# Work instructions:
Filter these records by the string "will", copying each line that holds it.

# Data excerpts:
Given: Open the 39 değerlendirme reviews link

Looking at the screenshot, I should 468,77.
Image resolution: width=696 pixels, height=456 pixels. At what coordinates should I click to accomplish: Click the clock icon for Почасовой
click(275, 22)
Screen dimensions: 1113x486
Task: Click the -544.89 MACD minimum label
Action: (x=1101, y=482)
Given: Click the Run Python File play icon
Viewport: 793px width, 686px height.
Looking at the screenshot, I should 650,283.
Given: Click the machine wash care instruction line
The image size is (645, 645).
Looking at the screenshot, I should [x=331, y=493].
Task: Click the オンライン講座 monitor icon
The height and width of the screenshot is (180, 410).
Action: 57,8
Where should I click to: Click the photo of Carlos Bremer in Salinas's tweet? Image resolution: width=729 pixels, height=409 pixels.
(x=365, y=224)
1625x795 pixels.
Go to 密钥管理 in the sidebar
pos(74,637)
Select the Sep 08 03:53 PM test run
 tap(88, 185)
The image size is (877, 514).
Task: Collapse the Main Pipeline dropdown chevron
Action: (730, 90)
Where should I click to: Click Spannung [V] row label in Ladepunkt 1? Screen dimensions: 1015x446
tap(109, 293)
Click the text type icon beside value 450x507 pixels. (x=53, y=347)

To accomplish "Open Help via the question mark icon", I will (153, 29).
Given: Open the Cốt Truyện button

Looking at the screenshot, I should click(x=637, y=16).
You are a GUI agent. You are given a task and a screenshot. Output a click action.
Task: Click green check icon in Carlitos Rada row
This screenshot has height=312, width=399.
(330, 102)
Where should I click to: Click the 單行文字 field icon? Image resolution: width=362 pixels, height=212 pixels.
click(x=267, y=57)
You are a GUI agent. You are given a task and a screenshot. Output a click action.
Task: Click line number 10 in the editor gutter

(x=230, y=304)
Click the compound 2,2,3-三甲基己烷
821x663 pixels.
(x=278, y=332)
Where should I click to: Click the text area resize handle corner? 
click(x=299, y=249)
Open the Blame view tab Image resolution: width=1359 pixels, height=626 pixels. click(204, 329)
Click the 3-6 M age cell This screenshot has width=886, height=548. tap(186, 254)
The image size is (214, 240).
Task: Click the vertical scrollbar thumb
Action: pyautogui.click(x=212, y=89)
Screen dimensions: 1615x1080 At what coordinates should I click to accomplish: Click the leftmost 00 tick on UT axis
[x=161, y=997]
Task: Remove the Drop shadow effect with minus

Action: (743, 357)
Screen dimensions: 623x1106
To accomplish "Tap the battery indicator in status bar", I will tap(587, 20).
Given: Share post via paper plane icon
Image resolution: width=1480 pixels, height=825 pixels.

# Completed task:
To accomplish "Open Help via the question mark icon", I will (153, 29).
To accomplish "Tap the battery indicator in status bar", I will tap(587, 20).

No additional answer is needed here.